■ Supplied passage ■
════════

Communiqué 66: Come for the content, stay for the money
How PiggyVest used comics, videos, and clever content design to become one of Nigeria's most beloved fintech brands.
1. Do or do not. There is no try
It’s World Savings Day on October 31, 2023. PiggyVest, a Nigerian wealth management fintech, has just released its inaugural Savings Report. Its findings were grim: nearly 30% of Nigerians were in debt, battered by inflation, currency devaluation, and soaring fuel and electricity costs.
PiggyVest had spent the last two years building a content engine that chronicled the financial lives of Nigerians. Tales of hustles, windfalls, and survival found expression across different content formats. But that was not enough. Real influence required stories that were contextualized correctly, with up-to-date data. So, the PiggyVest content team set out to get that data with the savings report. In 2023, they surveyed a little over 1,000 of their users.
The following year saw the team ramp up its effort, polling over 10,000 people, a more representative sample of Nigeria. The results were even more staggering: only 1% of Nigerians could afford to spend more than $609 monthly.
Each report didn’t just make headlines—it reinforced PiggyVest’s position as an authority in Nigeria’s financial industry. The media cited the report, policymakers referenced it, and everyday Nigerians shared it on social media.
The day after the 2024 report launched, PiggyVest received the single largest savings deposit for the year.
Several organizations pay lip service to content as a marketing tool. But, PiggyVest has shown that it could be a worthwhile investment if done right—its content marketing engine has propelled it to over 5 million users and cemented its status as Nigeria’s most influential wealth management platform.

════════

■ Entries provided ■

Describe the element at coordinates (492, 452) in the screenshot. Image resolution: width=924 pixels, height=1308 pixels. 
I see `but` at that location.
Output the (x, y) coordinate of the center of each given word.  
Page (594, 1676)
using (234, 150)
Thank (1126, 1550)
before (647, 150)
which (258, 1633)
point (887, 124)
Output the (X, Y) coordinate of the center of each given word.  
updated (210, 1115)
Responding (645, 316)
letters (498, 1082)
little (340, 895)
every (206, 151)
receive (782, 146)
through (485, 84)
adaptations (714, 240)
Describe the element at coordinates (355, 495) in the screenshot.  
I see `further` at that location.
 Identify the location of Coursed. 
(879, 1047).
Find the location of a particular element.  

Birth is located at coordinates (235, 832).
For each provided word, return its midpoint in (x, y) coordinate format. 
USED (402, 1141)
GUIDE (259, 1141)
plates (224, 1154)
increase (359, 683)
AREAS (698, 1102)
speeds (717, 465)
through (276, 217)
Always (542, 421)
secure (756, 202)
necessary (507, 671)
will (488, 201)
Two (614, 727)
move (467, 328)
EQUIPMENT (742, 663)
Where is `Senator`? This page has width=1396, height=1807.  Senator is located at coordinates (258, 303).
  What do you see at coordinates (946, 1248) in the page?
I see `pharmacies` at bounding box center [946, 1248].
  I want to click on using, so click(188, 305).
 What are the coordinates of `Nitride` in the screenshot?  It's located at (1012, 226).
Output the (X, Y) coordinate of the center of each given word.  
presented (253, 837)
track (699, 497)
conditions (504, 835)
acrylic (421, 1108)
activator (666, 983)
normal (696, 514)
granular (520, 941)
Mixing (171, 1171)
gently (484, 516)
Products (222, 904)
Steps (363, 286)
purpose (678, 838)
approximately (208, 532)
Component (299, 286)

════════

■ Problem 1 ■
Print the part of the PiggyVest article starting at "Several organizations pay" and ending at "wealth management platform.".
■ Problem 2 ■
Summarize the PiggyVest article in two sentences.
■ Problem 3 ■
Go on with the article about PiggyVest's content marketing from the point where it stops.

■ Answer 1 ■
Several organizations pay lip service to content as a marketing tool. But, PiggyVest has shown that it could be a worthwhile investment if done right—its content marketing engine has propelled it to over 5 million users and cemented its status as Nigeria’s most influential wealth management platform.

■ Answer 2 ■
PiggyVest, a Nigerian wealth management fintech, built a content engine about Nigerians' financial lives and supported it with Savings Reports that surveyed a little over 1,000 users in 2023 and over 10,000 people the following year. The media and policymakers cited the reports, PiggyVest received its largest savings deposit of the year the day after the 2024 report launched, and its content marketing has propelled it to over 5 million users.

■ Answer 3 ■
2. Building a blog that converts
When Daniel Orubo resigned from his second stint at Nigerian pop culture publication Zikoko, he had no idea what he would do next. He knew his next job would be in tech, but he was unsure how that would materialize. As he mulled over his future, his close friend, Odunayo Eweniyi—who also happens to be Piggyvest’s co-founder and COO—approached him with an offer to lead the company’s content department.
Orubo and Eweniyi had been friends for years, and he was wary of taking up any job that could muddy those waters. But Eweniyi was persistent and convincing enough, promising creative freedom. She managed to win him over.
From inception, PiggyVest had cultivated a strong social media presence, but there remained an untapped opportunity to drive growth using content. Its blog was the most obvious vehicle.
Orubo’s first instinct was to flood it with articles—a holdover from his time running a busy newsroom. In his first month running the PiggyVest blog, Orubo’s team published three times more than their initial target, driving significant traffic. But traffic by itself was meaningless. "If 100,000 people read an article without bringing in new users, that’s a failure," Orubo told Communiqué.
PiggyVest wasn’t a media company; its content had to fuel growth directly. The team slashed output, focusing instead on fewer, higher-impact pieces designed to guide readers toward a single conclusion: “PiggyVest is the solution to your financial problems.”